| Exercise inputs |
----------------

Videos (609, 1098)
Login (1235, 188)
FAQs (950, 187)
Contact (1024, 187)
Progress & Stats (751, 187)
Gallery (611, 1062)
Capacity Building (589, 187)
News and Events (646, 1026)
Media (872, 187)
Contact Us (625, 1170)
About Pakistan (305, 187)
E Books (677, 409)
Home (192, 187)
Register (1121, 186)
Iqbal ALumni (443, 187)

----------------

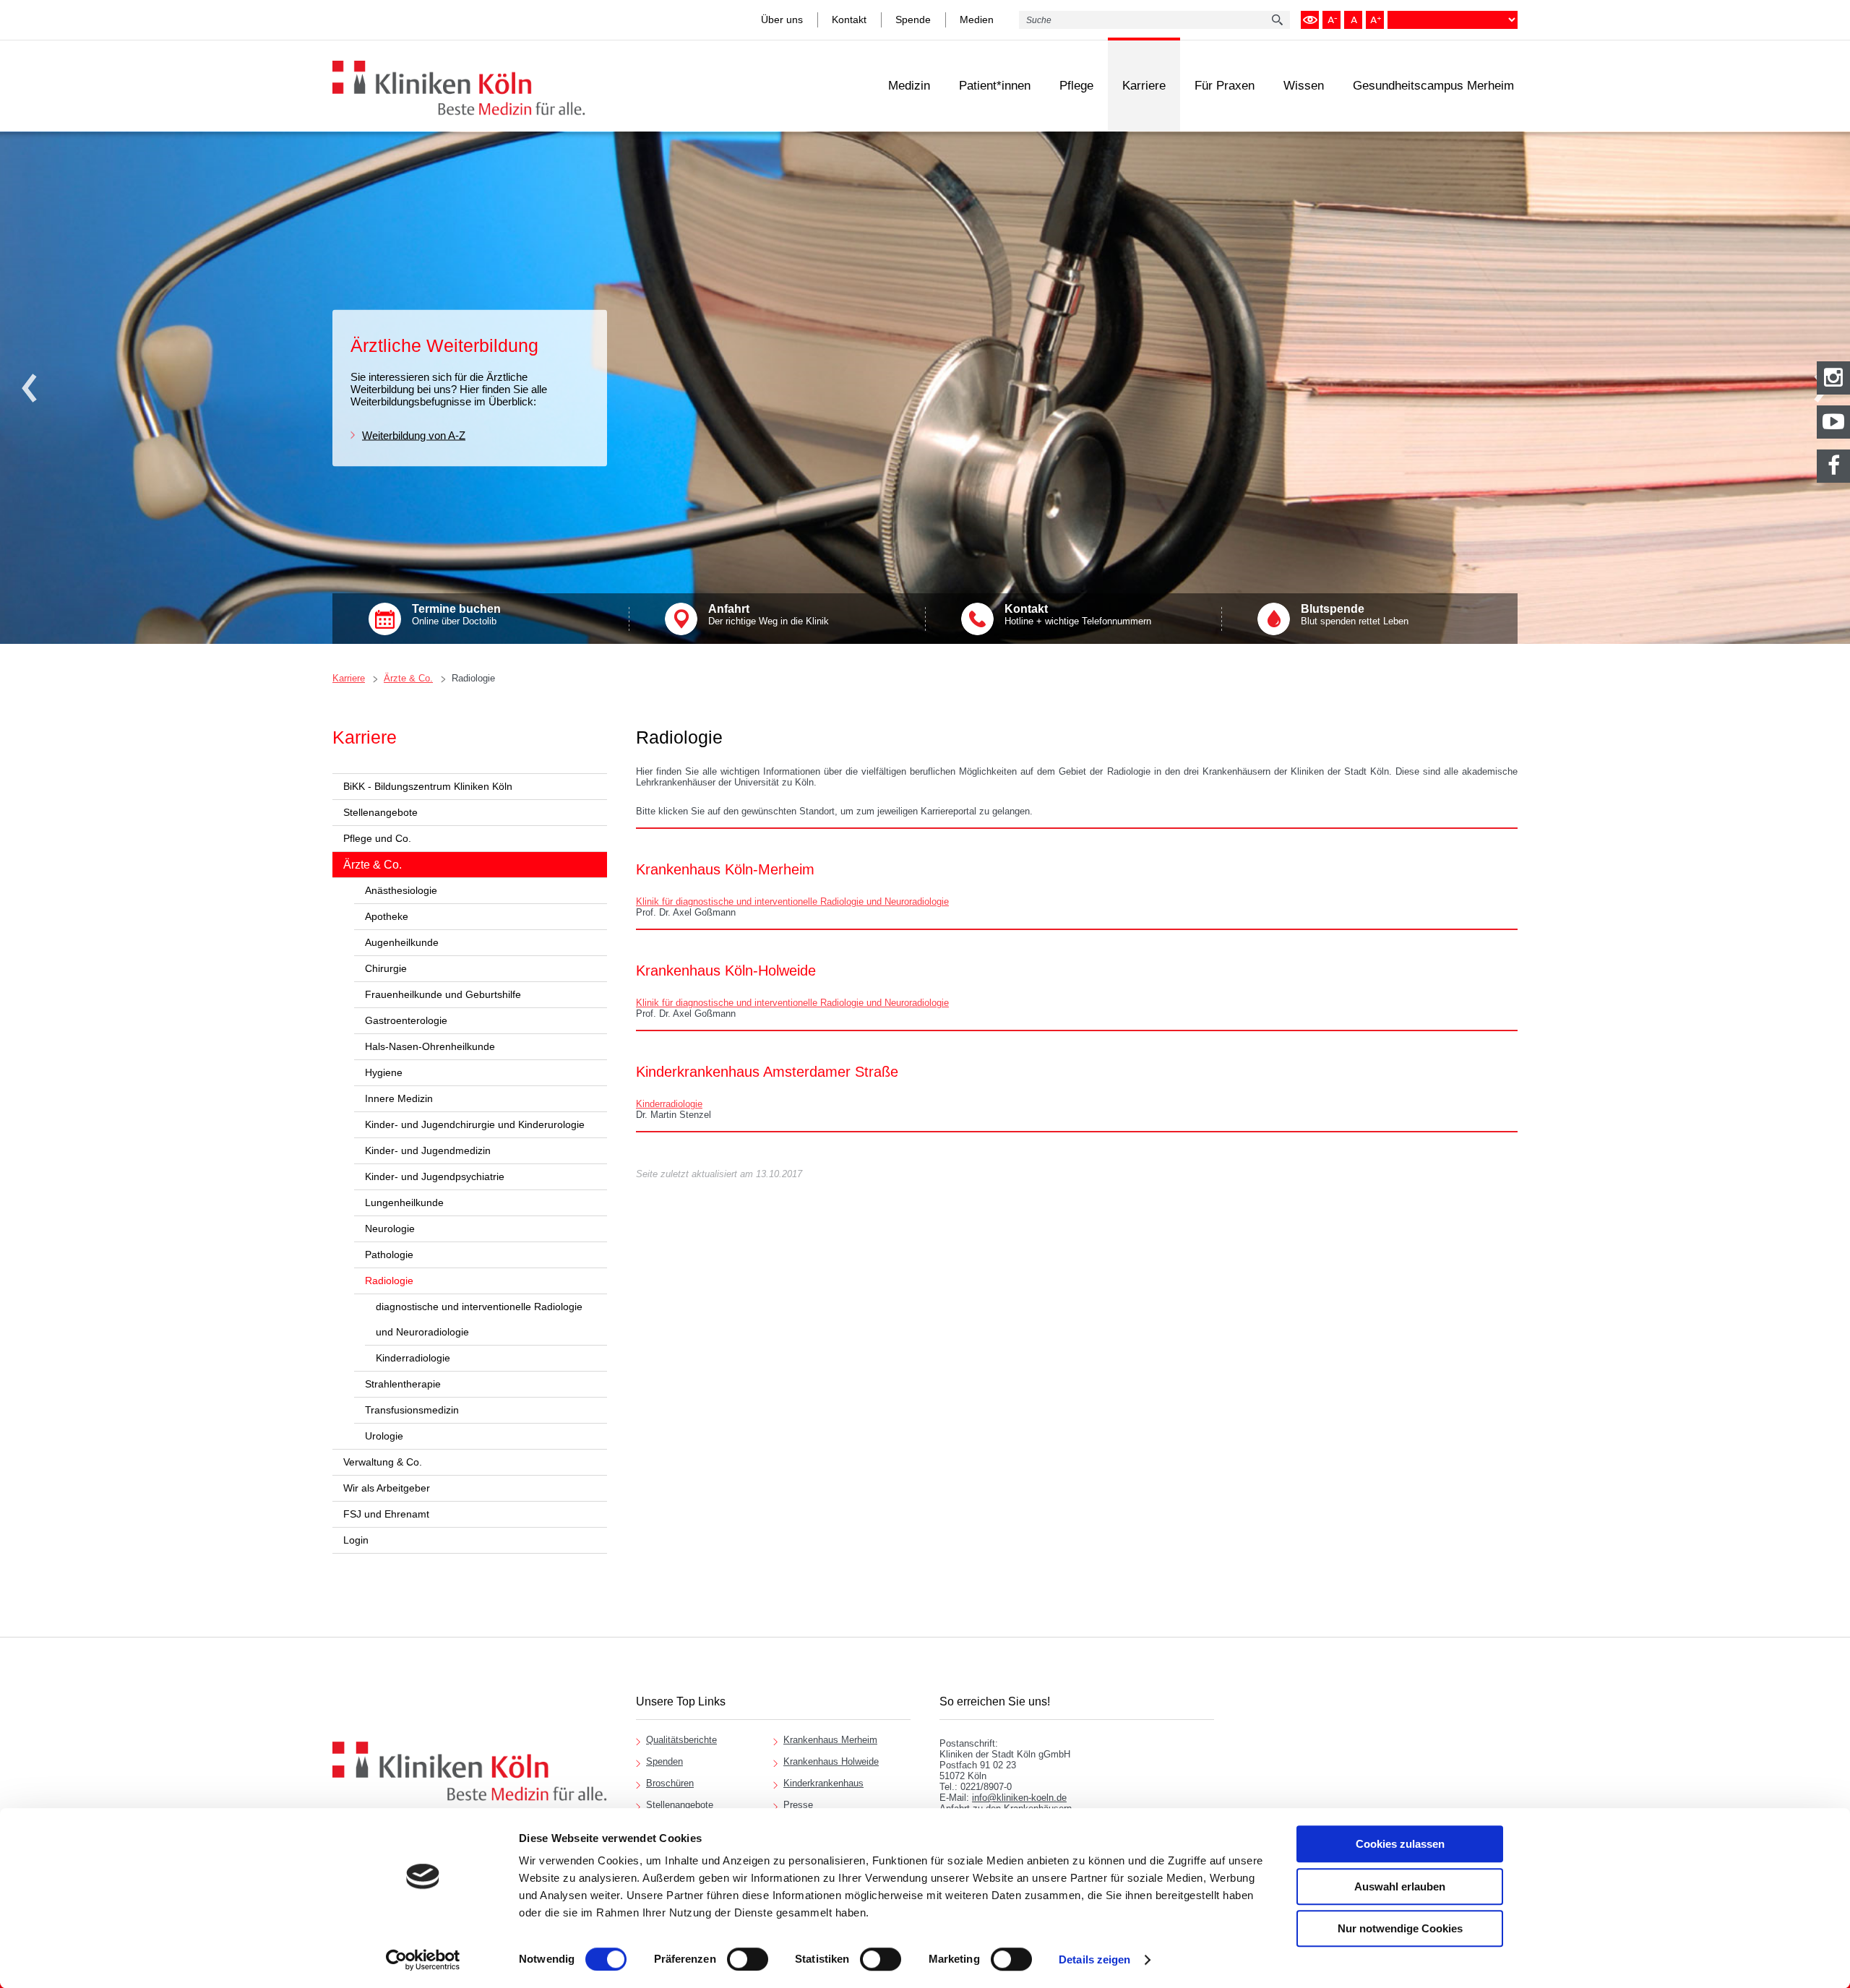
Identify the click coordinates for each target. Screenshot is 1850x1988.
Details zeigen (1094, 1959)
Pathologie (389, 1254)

----------------

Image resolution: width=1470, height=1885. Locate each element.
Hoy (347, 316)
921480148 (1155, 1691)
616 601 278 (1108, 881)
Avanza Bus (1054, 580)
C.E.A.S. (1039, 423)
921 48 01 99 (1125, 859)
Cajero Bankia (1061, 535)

----------------

| Directions |
All lines above from the one containing "Contact (1024, 187)" to the one containing "Iqbal ALumni (443, 187)" must be repeated exactly, both lines included, and no others.

| Response to this task |
Contact (1024, 187)
Progress & Stats (751, 187)
Gallery (611, 1062)
Capacity Building (589, 187)
News and Events (646, 1026)
Media (872, 187)
Contact Us (625, 1170)
About Pakistan (305, 187)
E Books (677, 409)
Home (192, 187)
Register (1121, 186)
Iqbal ALumni (443, 187)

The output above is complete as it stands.